Direktur riset Center Of Reform on Economics Pieter Abdullah Redjalam memperkirakan neraca perdagangan pada bulan Mei 2019 masih akan defisit. "Neraca perdagangan masih akan defisit di bulan Mei walaupun tidak akan sebesar defisit pada bulan lalu," ujarnya saat dihubungi Katadata.co.id, Jumat (21/6).

Sebelumnya, neraca perdagangan Indonesia pada April 2019 mengalami defisit US$ 2,5 miliar atau setara Rp 36 triliun. Angka ini merupakan yang terdalam sepanjang sejarah.

Merosotnya kinerja ekspor serta meningkatnya impor membuat defisit neraca perdagangan kembali di atas US$ 2 miliar dalam lima bulan terakhir. Defisit neraca perdagangan migas naik hampir tiga kali lipat menjadi US$ 1,49 miliar dan neraca dagang nonmigas juga terjadi defisit senilai US$ 1 miliar. Keduanya memicu terpuruknya kinerja perdagangan domestik.

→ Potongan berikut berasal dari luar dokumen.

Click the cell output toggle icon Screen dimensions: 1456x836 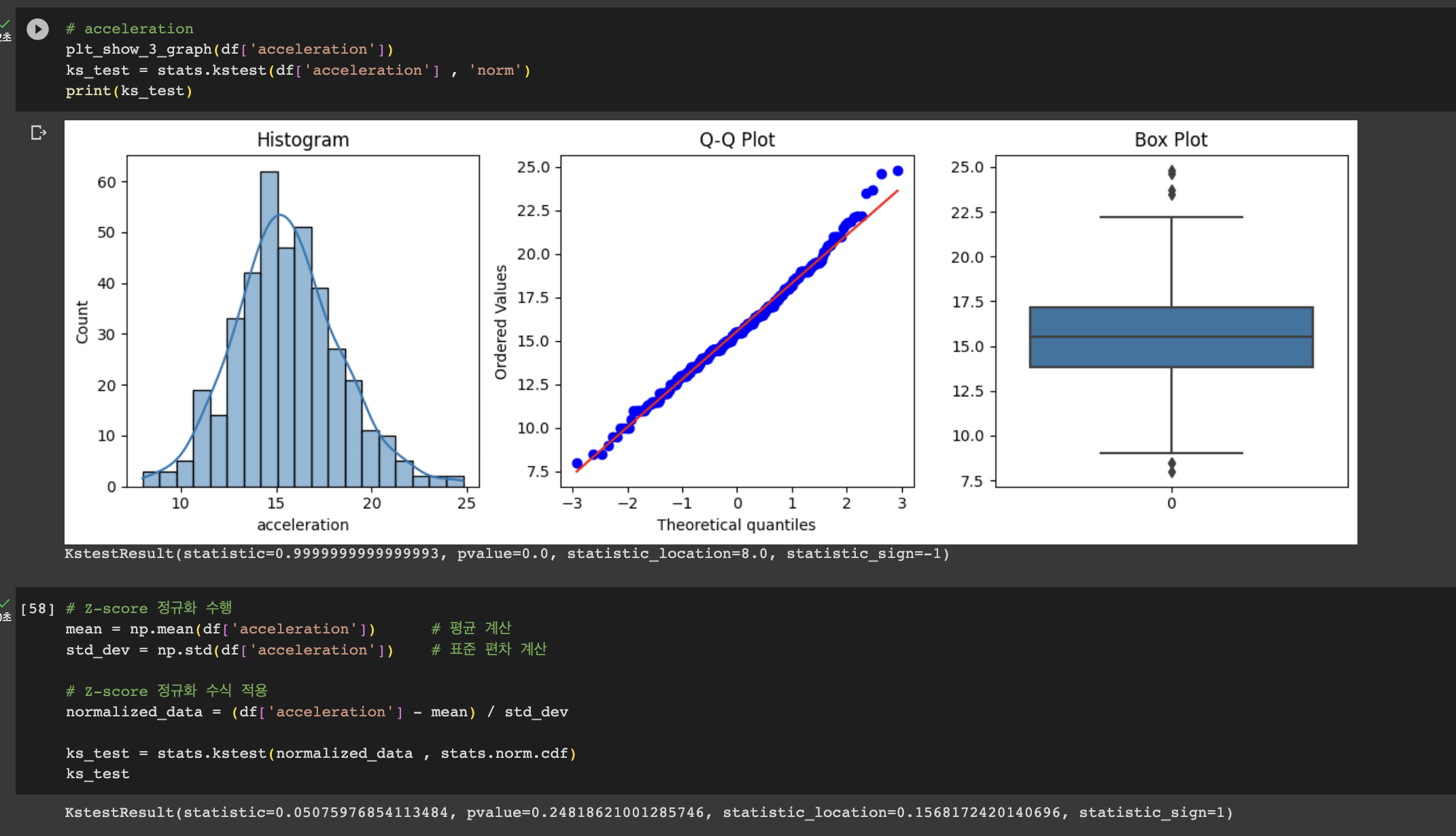39,133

Indonesia juga sempat mencatat defisit perdagangan yang cukup besar, yakni mencapai US$ 2,3 miliar pada Juli 2013 seiring naiknya harga minyak mentah yang membuat impor migas melonjak 155% menjadi US$ 1,86 miliar. Demikian pula impor non migas melonjak tiga kali lipat menjadi US$ 450 juta.

(Baca: Triwulan II-2019, BI Perkirakan Surplus Neraca Pembayaran Akan Membaik)

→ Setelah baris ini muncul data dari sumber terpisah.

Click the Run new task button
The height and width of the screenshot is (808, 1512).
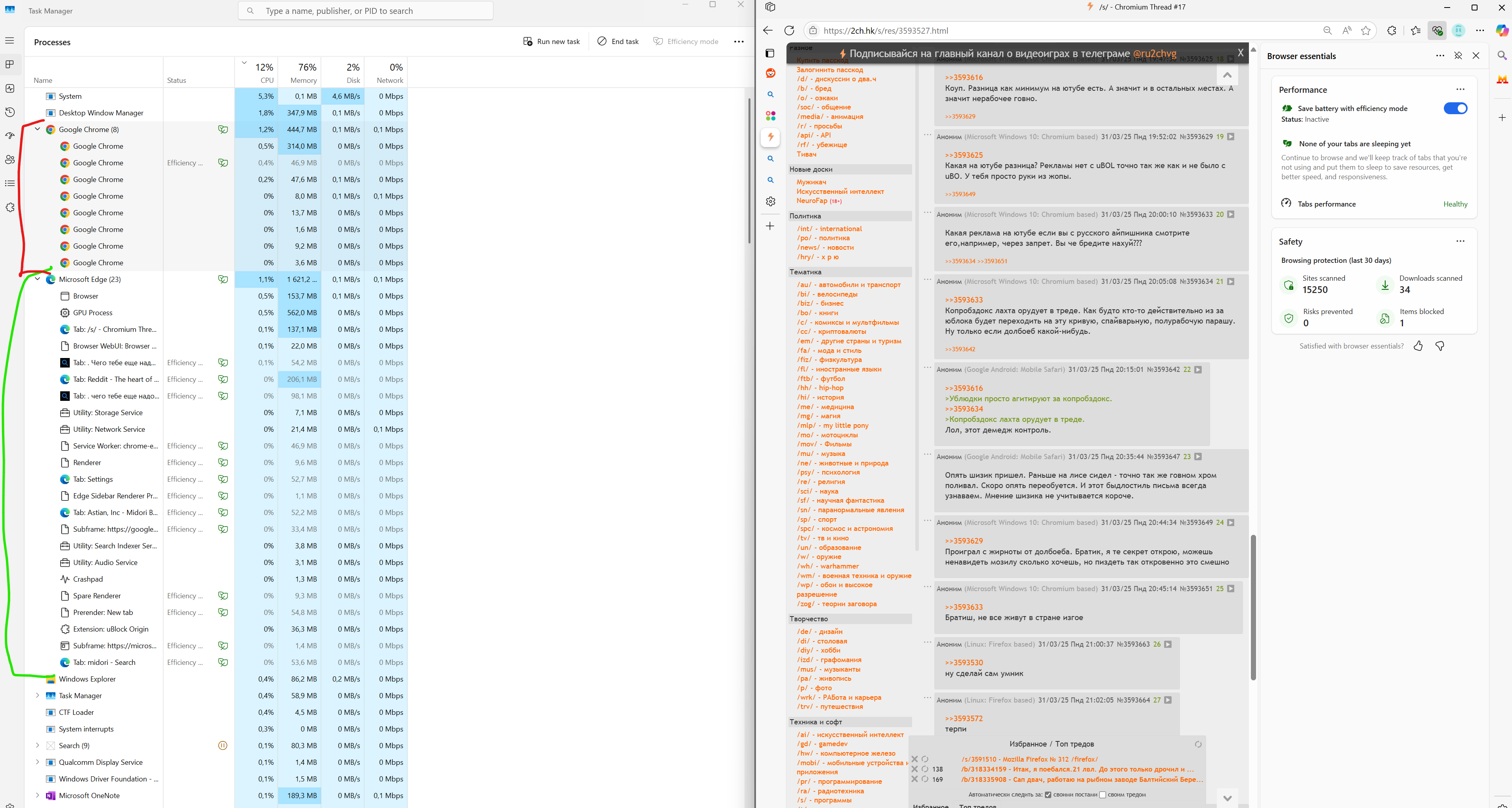click(x=551, y=42)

Dengan pertimbangan bulan Mei yang bertepatan dengan Ramadan dan persiapan Lebaran, impor barang-barang konsumsi akan tinggi. Pieter memperkirakan neraca perdagangan masih akan defisit di kisaran US$ 700 juta hingga US$ 1,2 milliar. Ia memastikan di bulan apapun itu jika sudah bertepatan dengan Ramadan, maka impor barang konsumsi termasuk bahan baku dan pangan dipastikan akan melonjak.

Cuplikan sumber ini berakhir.